STF tem dois votos contra mudanças na Lei da Ficha Limpa e julgamento pode redefinir regras de inelegibilidade
Luiz Fux acompanha Cármen Lúcia e reforça tese de inconstitucionalidade de trechos aprovados pelo Congresso; julgamento segue no plenário virtual até sexta-feira
STF avança em julgamento que pode alterar regras da Ficha Limpa
O Supremo Tribunal Federal (STF) já registra dois votos pela derrubada das mudanças feitas pelo Congresso Nacional na Lei da Ficha Limpa.
Nesta segunda-feira (26), o ministro Luiz Fux acompanhou o entendimento da ministra Cármen Lúcia, formando maioria parcial no julgamento que analisa alterações nas regras de inelegibilidade de políticos condenados.
A análise ocorre no plenário virtual da Corte e segue aberta até a próxima sexta-feira, com oito ministros ainda pendentes de voto.
O que diz o voto de Fux e Cármen Lúcia
Embora Luiz Fux ainda não tenha divulgado a íntegra de seu voto, ele acompanhou integralmente o posicionamento da relatora Cármen Lúcia.
Em sua manifestação, a ministra classificou as mudanças aprovadas pelo Congresso como um possível enfraquecimento da Lei da Ficha Limpa, afirmando que as alterações poderiam abrir espaço para “impunidade” e criar um “limbo normativo” no sistema eleitoral.
Segundo ela, as novas regras poderiam funcionar, na prática, como uma espécie de “salvo-conduto” para políticos condenados.
Mudanças aprovadas pelo Congresso são alvo do STF
As alterações questionadas redefinem a forma de contagem do prazo de inelegibilidade.
Antes da mudança, o período de oito anos de afastamento das eleições começava a contar apenas após o cumprimento total da pena.
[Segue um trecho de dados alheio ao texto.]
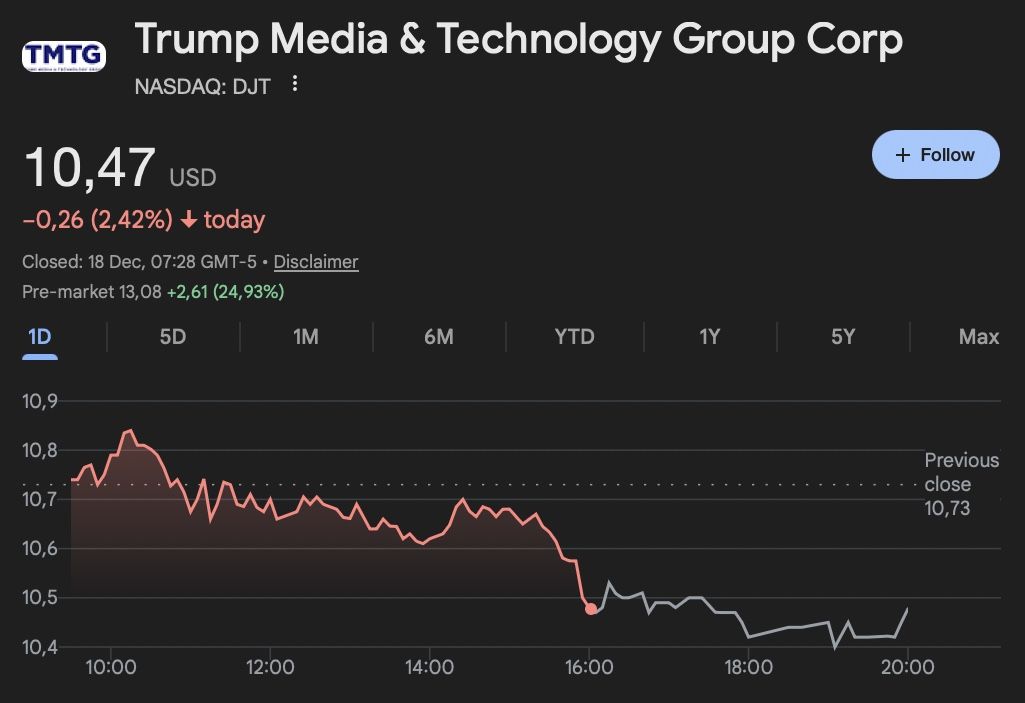This screenshot has width=1025, height=703.
Task: Click the NASDAQ: DJT ticker label
Action: 201,86
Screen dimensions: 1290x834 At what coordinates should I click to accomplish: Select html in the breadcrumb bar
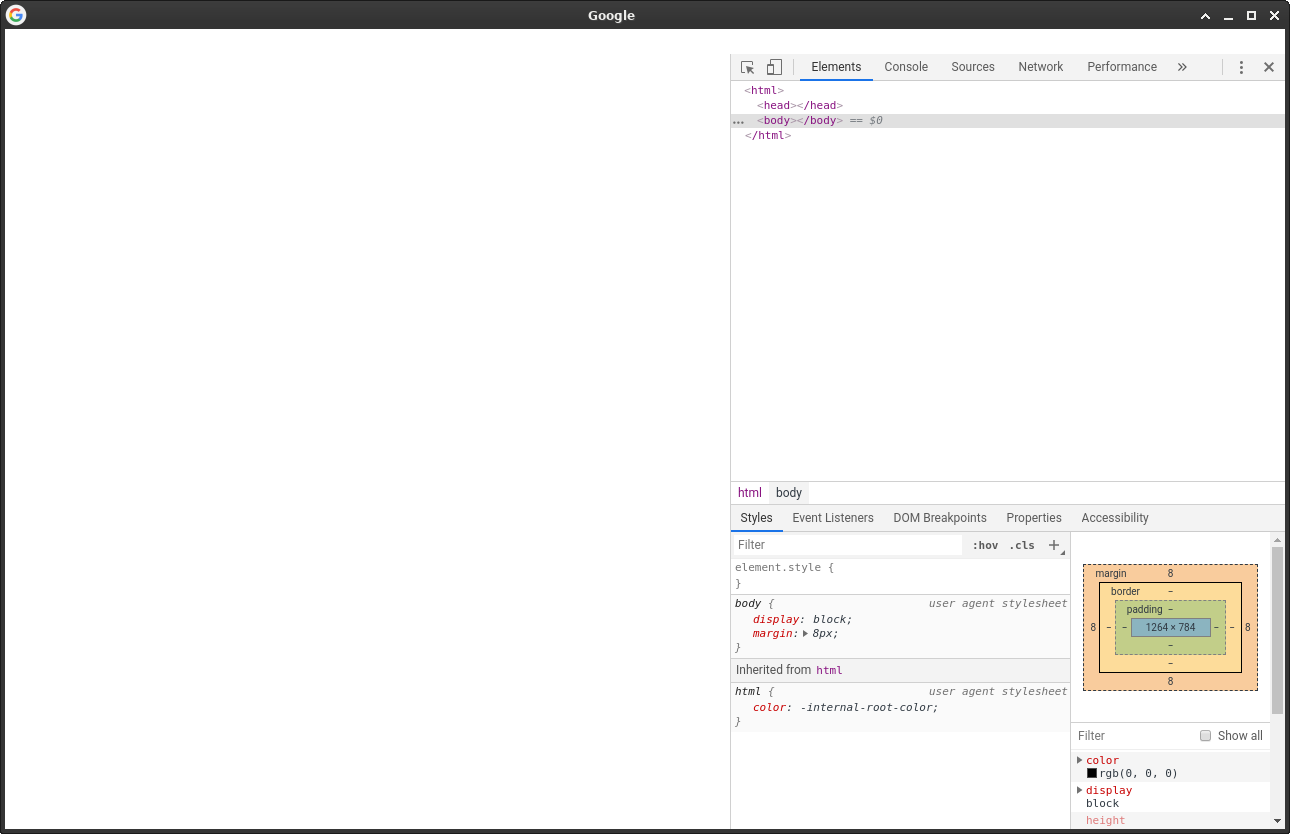(749, 492)
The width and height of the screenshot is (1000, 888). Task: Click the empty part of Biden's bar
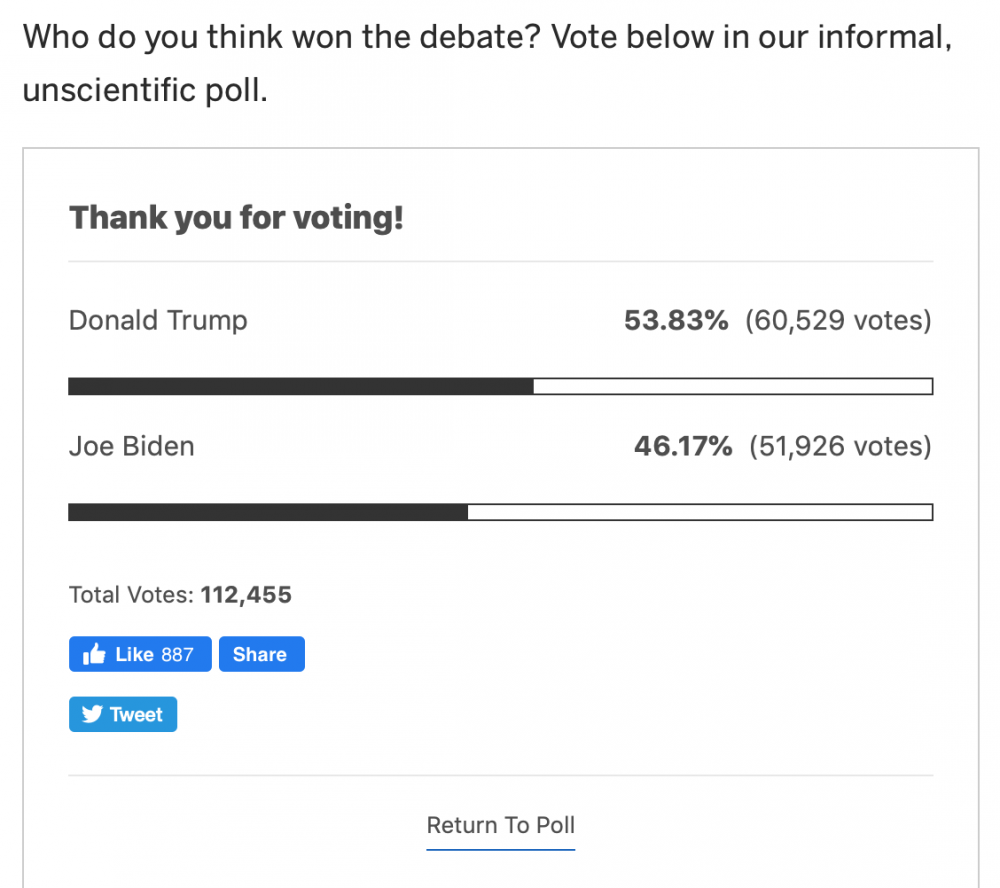700,512
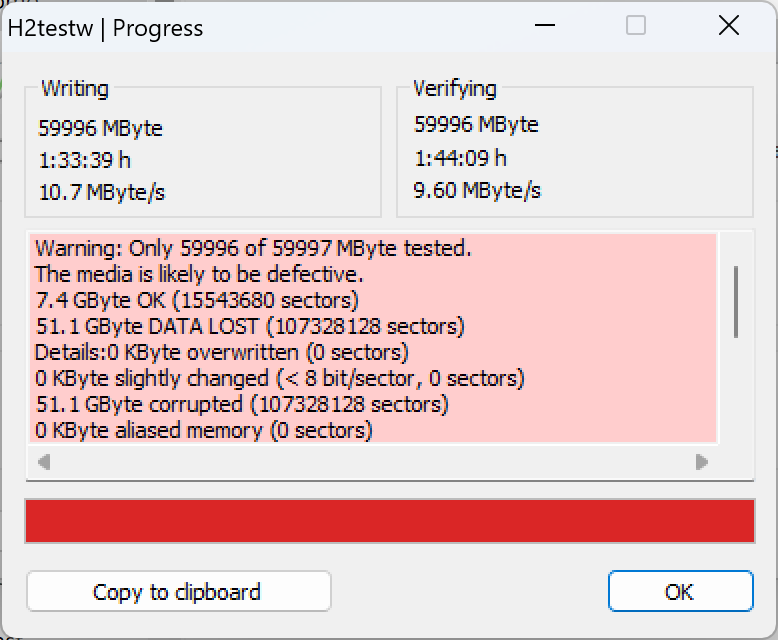Click the Details 0 KByte overwritten line

pos(221,352)
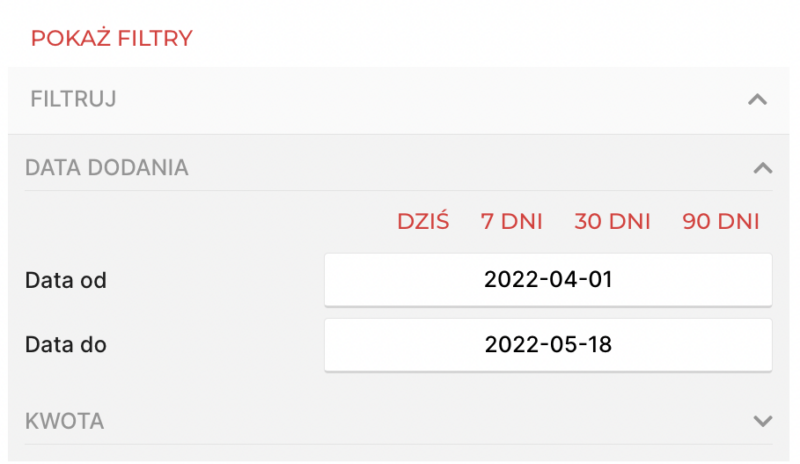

Isso, na prática, poderia ampliar significativamente o tempo de impedimento político.
Com o novo texto, o prazo passa a ser contado a partir da condenação por órgão colegiado ou da renúncia ao mandato, com limite máximo de 12 anos de inelegibilidade.
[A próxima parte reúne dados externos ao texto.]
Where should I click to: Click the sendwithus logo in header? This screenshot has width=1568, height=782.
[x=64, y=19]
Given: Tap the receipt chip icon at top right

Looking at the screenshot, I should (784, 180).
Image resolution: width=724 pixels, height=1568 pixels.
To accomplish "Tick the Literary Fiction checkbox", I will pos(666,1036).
Impacto direto em nomes da política nacional
Caso o entendimento do STF seja confirmado, a decisão pode impactar diretamente a situação eleitoral de políticos já condenados, como:
- Anthony Garotinho
- Eduardo Cunha
- José Roberto Arruda
Esses nomes poderiam continuar inelegíveis por mais tempo ou ter restrições mantidas conforme a interpretação final da Corte.
Argumentos de inconstitucionalidade
Na avaliação de Cármen Lúcia, as mudanças “esvaziam” o objetivo da Lei da Ficha Limpa (Lei da Ficha Limpa), que busca proteger a moralidade e a probidade na política.
Ela afirma que o novo modelo reduz o alcance das punições e pode enfraquecer o controle sobre candidaturas de pessoas condenadas por órgãos colegiados.
Em seu voto, a ministra destacou ainda que permitir a flexibilização excessiva das regras poderia comprometer a confiança do eleitor no sistema eleitoral.
Julgamento segue no plenário virtual
O julgamento ocorre no formato virtual do STF, em que os ministros registram seus votos eletronicamente dentro de um prazo definido.
Com dois votos pela inconstitucionalidade parcial das mudanças, o placar ainda está aberto e pode ser revertido ou ampliado conforme a manifestação dos demais ministros.
A decisão final deve definir se as novas regras aprovadas pelo Congresso permanecem válidas ou se voltam as regras anteriores da Lei da Ficha Limpa.